Hai mandato all’aria perfino gli appuntamenti con Ella per lui. Ma le cose sembrano
andare bene ora. E grazie a lui, solo per lui.
Qualche ora dopo prendi il cappotto ed esci
dall’appartamento, senza neanche salutarlo.
La sua tazza di the è ancora sul tavolo, ormai
fredda.
~*~
The personal Blog of Dr. John H. Watson
1st April
Il Grande Gioco
Avrei dovuto scriverlo un paio di giorni fa e mi dispiace
di avervi lasciato col fiato sospeso ma ho avuto bisogno di un po’ di tempo per
riprendermi. Non è stata proprio una passeggiata.
Dunque,
ecco come sono andate e cose.
Ho lasciato Sherlock in casa e sono uscito per andare ad un appuntamento, ma appena fuori dal portone qualcuno mi
ha premuto qualcosa sulla bocca e sono svenuto.
Quando mi sono svegliato ero
nello spogliatoio di una piscina e avevo addosso… beh, un po’ di esplosivo. Eh
sì, ne sono stato rimasto scioccato almeno quanto voi. Spero ora capirete di
più qual è stato il mio problema.
Comunque, davanti a me c’era Moriarty. Mi ha raccontato
un po’ di cose, alcune delle quali è meglio che non sappiate nulla, e mi ha dato
un auricolare da dove ascoltare alcuni comandi. Ricordate cosa vi dicevo a
proposito delle persone rapite che parlavano come tramiti per Sherlock? Sono
stato uno di loro.
Quando Moriarty ha sentito la voce di Sherlock nella piscina mi ha fatto uscire e gli ho riferito i suoi
messaggi.
Forse non mi crederete se vi dico
che per una volta, la prima volta, ho visto la paura negli occhi di Sherlock. È
stato… strano. Però ne sono rimasto lusingato. Anche
se, in effetti, non sono del tutto sicuro che temesse per la mia vita. Diciamo
che mi piace pensarla così.
Morale della storia?
Moriarty ha giocato un po’ con noi e poi se ne è andato per una chiamata improvvisa. Ha detto a Sherlock
che ci saremmo rivisti, detto fra noi spero proprio
che sia così. Ho tanta voglia di sparargli un bel colpo in testa.
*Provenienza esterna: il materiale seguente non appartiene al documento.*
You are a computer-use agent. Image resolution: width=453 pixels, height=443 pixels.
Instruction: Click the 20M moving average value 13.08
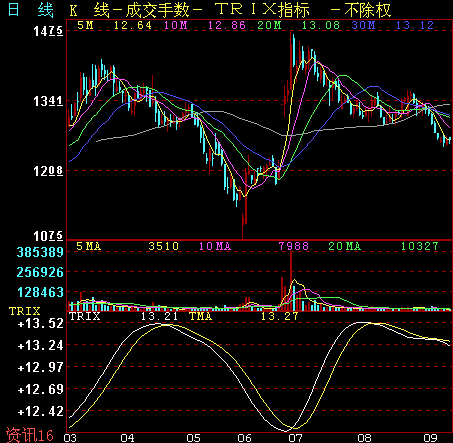point(321,25)
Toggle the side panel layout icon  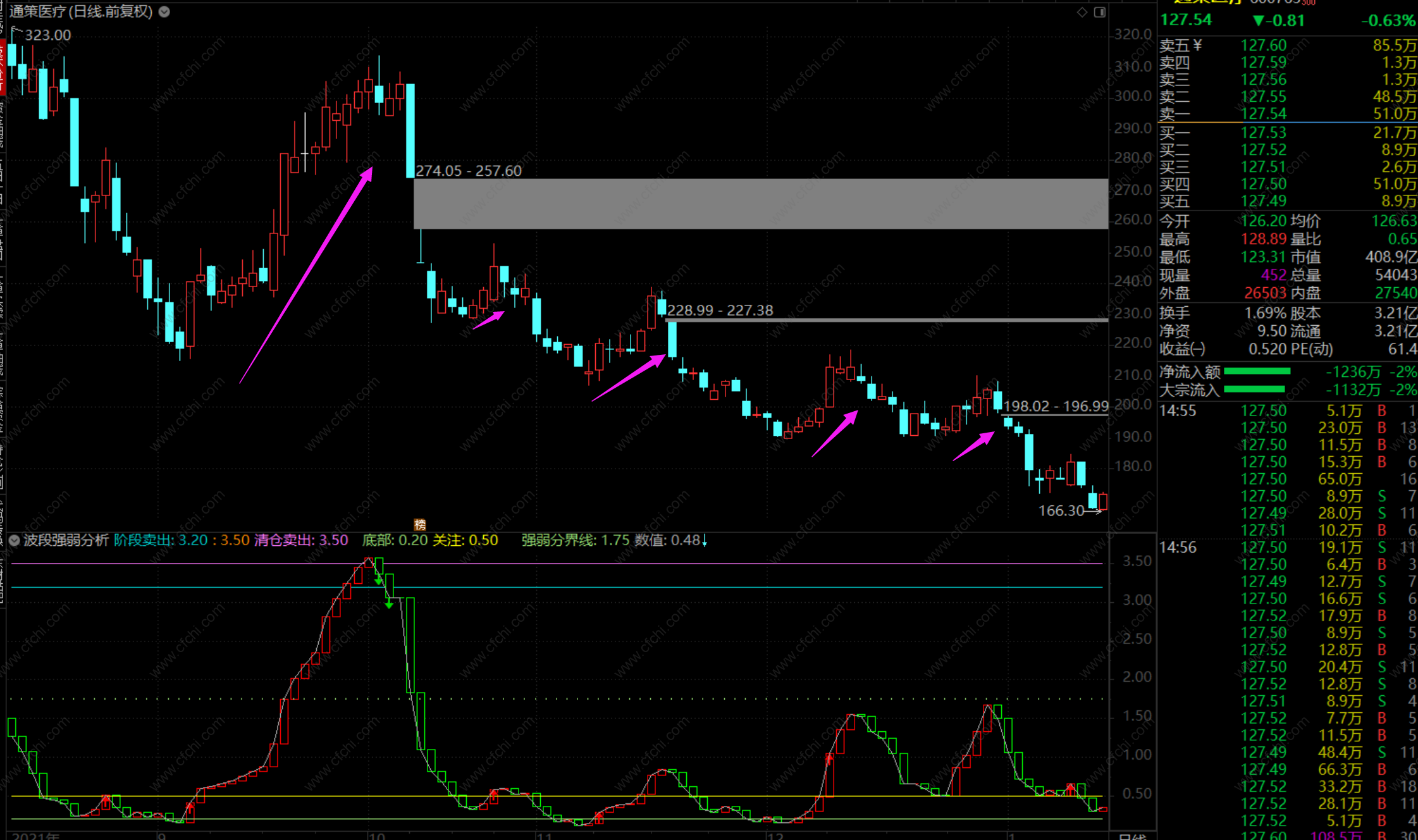point(1100,12)
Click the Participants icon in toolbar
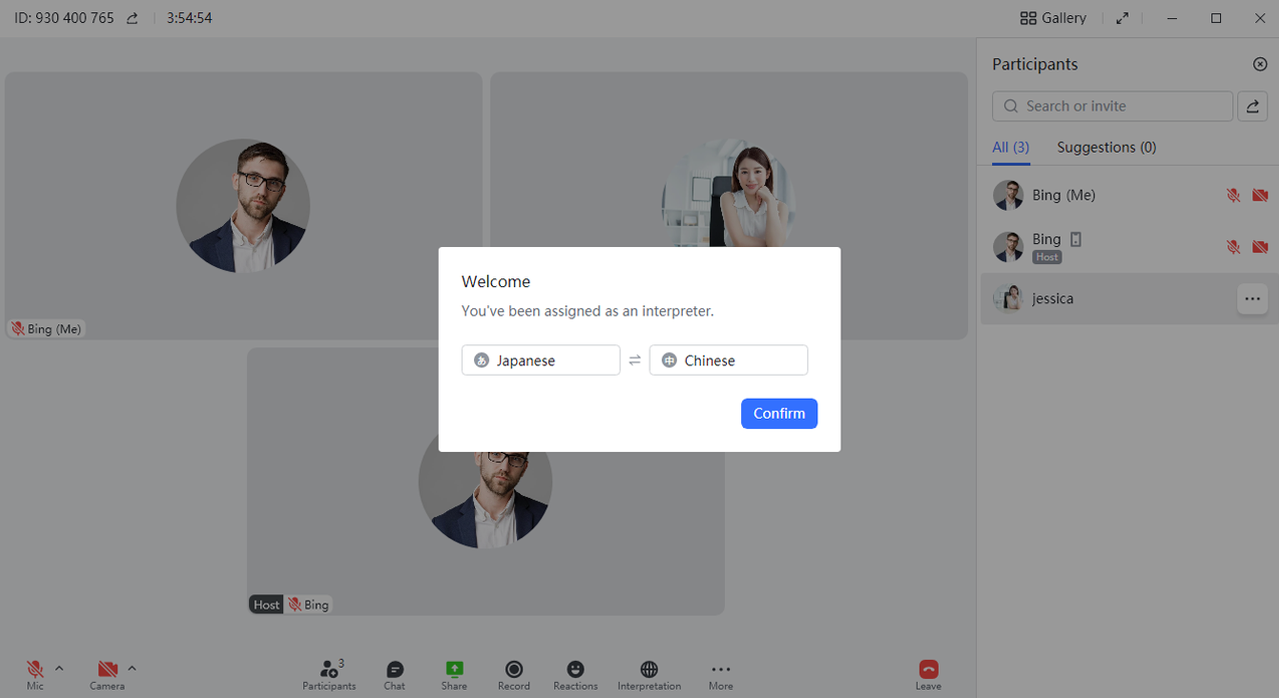Viewport: 1279px width, 698px height. point(329,670)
Non è tutto quello che è successo e vi chiedo ancora una
volta perdono, ma purtroppo non posso rivelare i particolari causa sicurezza
nazionale e bla bla.
E sinceramente non mi sono ancora del tutto ripreso.
9 commenti
Harriet Watson
Oddio John… tutto bene? Perché non mi
chiami mai? Devo venire a sapere cose dagli altri?
theimprobableone
Vogliamo di più! Che ne è stato della
chiavetta? Non può lasciare le cose così a metà dottore…
John H.
Watson
Cose tipo cosa?
Harriet Watson
Tipo dell’analista. E del tuo nuovo
appartamento.
KittyRiley
Sono una sua grande fan dottore.
Le sue storie sono straordinarie.
Sarebbe bello se potesse pubblicarle… “Le Avventure di Sherlock Holmes.” Non
trova?
Sono una giornalista, può scrivermi qui:
rileykitty@gmail.com
Mike Stamford
Oh John è totalmente a posto, tranquilla Harry. Ci bado io a lui.
John H. Watson
E c’è anche Sherlock ;)
Ma forse sono io a tenergli la testa attaccata al collo.
Matt76
Dottor Watson, mi lasci dire che questo
è il migliore blog che io abbia mai letto. Le sue storie sono fantastiche.
always
Sarebbe bello se solo fossero vere…
~*~
«Avrai immaginato la mia risposta…»
Sposta leggermente lo sguardo verso sinistra e ti
guarda, leggi il dubbio nei suoi occhi. Annuisci lentamente, gli dai il permesso. Tra tutti i luoghi in cui avresti potuto morire lo farai lì, in una piscina fuori dal
mondo. Eppure, in un certo senso, non hai rimpianti.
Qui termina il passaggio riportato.